- [WHAT TO PRODUCE] Set out every line of the records below as a numbered list, omitting any blank lines.

- [GIVEN ENTRIES]
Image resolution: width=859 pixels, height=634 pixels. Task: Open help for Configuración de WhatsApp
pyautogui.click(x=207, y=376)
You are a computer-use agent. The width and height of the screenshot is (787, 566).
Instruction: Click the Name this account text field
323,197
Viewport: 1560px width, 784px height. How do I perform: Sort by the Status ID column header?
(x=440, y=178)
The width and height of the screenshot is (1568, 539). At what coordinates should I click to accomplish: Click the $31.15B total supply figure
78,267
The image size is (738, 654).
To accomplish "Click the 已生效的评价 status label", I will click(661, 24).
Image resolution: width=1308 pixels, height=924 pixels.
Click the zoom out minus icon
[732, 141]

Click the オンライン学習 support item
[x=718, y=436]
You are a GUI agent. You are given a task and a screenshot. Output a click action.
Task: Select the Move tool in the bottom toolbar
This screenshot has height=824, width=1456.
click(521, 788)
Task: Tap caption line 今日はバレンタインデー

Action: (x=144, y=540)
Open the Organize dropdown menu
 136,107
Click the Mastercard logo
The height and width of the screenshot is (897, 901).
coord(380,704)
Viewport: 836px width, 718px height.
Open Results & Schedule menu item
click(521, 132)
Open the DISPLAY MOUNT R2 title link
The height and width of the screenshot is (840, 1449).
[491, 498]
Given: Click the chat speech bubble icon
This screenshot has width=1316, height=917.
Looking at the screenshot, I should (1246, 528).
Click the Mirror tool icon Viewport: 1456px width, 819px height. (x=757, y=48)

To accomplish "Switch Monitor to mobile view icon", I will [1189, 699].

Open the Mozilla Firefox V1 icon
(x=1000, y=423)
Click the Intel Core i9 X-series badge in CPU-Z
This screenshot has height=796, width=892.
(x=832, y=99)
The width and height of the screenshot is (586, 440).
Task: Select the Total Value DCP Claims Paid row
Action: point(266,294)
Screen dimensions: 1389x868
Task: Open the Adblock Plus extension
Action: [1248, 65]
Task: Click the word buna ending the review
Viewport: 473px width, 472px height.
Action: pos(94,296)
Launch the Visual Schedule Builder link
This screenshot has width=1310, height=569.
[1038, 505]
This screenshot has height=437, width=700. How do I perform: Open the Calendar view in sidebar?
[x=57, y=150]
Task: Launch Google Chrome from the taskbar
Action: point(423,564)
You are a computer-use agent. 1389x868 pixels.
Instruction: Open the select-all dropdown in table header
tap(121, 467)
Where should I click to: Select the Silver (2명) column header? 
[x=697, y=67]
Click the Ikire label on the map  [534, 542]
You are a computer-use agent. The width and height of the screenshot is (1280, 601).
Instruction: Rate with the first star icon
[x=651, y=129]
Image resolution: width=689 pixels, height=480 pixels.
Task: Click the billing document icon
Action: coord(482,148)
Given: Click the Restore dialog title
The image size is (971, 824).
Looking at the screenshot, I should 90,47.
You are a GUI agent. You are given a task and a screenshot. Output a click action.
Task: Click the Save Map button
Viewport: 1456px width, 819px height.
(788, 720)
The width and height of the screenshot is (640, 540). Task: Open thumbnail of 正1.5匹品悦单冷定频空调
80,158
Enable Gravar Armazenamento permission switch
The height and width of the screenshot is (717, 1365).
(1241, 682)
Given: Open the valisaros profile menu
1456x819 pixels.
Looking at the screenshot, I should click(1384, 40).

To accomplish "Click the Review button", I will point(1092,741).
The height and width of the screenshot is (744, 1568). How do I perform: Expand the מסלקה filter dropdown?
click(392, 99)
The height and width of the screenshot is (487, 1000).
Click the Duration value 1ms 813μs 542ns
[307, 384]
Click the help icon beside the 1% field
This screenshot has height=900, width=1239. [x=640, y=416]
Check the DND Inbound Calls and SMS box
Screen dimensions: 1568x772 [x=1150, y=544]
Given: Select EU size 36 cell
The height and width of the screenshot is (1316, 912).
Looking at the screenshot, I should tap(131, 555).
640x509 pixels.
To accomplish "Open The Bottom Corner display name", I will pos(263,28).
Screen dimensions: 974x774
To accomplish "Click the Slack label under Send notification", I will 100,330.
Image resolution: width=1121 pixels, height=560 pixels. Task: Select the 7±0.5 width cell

- [SOLUTION]
1. Image resolution: width=859 pixels, height=634 pixels. Task: Open help for Configuración de WhatsApp
2. pyautogui.click(x=207, y=376)
3. You are a computer-use agent. The width and height of the screenshot is (787, 566).
4. Instruction: Click the Name this account text field
5. 323,197
6. Viewport: 1560px width, 784px height. How do I perform: Sort by the Status ID column header?
7. (x=440, y=178)
8. The width and height of the screenshot is (1568, 539). At what coordinates should I click to accomplish: Click the $31.15B total supply figure
9. 78,267
10. The image size is (738, 654).
11. To accomplish "Click the 已生效的评价 status label", I will click(661, 24).
12. Image resolution: width=1308 pixels, height=924 pixels.
13. Click the zoom out minus icon
14. [732, 141]
15. Click the オンライン学習 support item
16. [x=718, y=436]
17. You are a GUI agent. You are given a task and a screenshot. Output a click action.
18. Task: Select the Move tool in the bottom toolbar
19. This screenshot has height=824, width=1456.
20. click(521, 788)
21. Task: Tap caption line 今日はバレンタインデー
22. Action: (x=144, y=540)
23. Open the Organize dropdown menu
24.  136,107
25. Click the Mastercard logo
26. The height and width of the screenshot is (897, 901).
27. coord(380,704)
28. Viewport: 836px width, 718px height.
29. Open Results & Schedule menu item
30. click(521, 132)
31. Open the DISPLAY MOUNT R2 title link
32. The height and width of the screenshot is (840, 1449).
33. [491, 498]
34. Given: Click the chat speech bubble icon
35. This screenshot has width=1316, height=917.
36. Looking at the screenshot, I should (1246, 528).
37. Click the Mirror tool icon Viewport: 1456px width, 819px height. (x=757, y=48)
38. To accomplish "Switch Monitor to mobile view icon", I will [1189, 699].
39. Open the Mozilla Firefox V1 icon
40. (x=1000, y=423)
41. Click the Intel Core i9 X-series badge in CPU-Z
42. This screenshot has height=796, width=892.
43. (x=832, y=99)
44. The width and height of the screenshot is (586, 440).
45. Task: Select the Total Value DCP Claims Paid row
46. Action: point(266,294)
47. Screen dimensions: 1389x868
48. Task: Open the Adblock Plus extension
49. Action: [1248, 65]
50. Task: Click the word buna ending the review
51. Viewport: 473px width, 472px height.
52. Action: pos(94,296)
53. Launch the Visual Schedule Builder link
54. This screenshot has width=1310, height=569.
55. [1038, 505]
56. This screenshot has height=437, width=700. How do I perform: Open the Calendar view in sidebar?
57. [x=57, y=150]
58. Task: Launch Google Chrome from the taskbar
59. Action: point(423,564)
60. You are a computer-use agent. 1389x868 pixels.
61. Instruction: Open the select-all dropdown in table header
62. tap(121, 467)
63. Where should I click to: Select the Silver (2명) column header? 
64. [x=697, y=67]
65. Click the Ikire label on the map  [534, 542]
66. You are a computer-use agent. The width and height of the screenshot is (1280, 601).
67. Instruction: Rate with the first star icon
68. [x=651, y=129]
69. Image resolution: width=689 pixels, height=480 pixels.
70. Task: Click the billing document icon
71. Action: coord(482,148)
72. Given: Click the Restore dialog title
73. The image size is (971, 824).
74. Looking at the screenshot, I should 90,47.
75. You are a GUI agent. You are given a task and a screenshot. Output a click action.
76. Task: Click the Save Map button
77. Viewport: 1456px width, 819px height.
78. (788, 720)
79. The width and height of the screenshot is (640, 540). Task: Open thumbnail of 正1.5匹品悦单冷定频空调
80. 80,158
81. Enable Gravar Armazenamento permission switch
82. The height and width of the screenshot is (717, 1365).
83. (1241, 682)
84. Given: Open the valisaros profile menu
85. 1456x819 pixels.
86. Looking at the screenshot, I should click(1384, 40).
87. To accomplish "Click the Review button", I will point(1092,741).
88. The height and width of the screenshot is (744, 1568). How do I perform: Expand the מסלקה filter dropdown?
89. click(392, 99)
90. The height and width of the screenshot is (487, 1000).
91. Click the Duration value 1ms 813μs 542ns
92. [307, 384]
93. Click the help icon beside the 1% field
94. This screenshot has height=900, width=1239. [x=640, y=416]
95. Check the DND Inbound Calls and SMS box
96. Screen dimensions: 1568x772 [x=1150, y=544]
97. Given: Select EU size 36 cell
98. The height and width of the screenshot is (1316, 912).
99. Looking at the screenshot, I should tap(131, 555).
100. 640x509 pixels.
101. To accomplish "Open The Bottom Corner display name", I will pos(263,28).
102. Screen dimensions: 974x774
103. To accomplish "Click the Slack label under Send notification", I will 100,330.
104. Image resolution: width=1121 pixels, height=560 pixels. Task: Select the 7±0.5 width cell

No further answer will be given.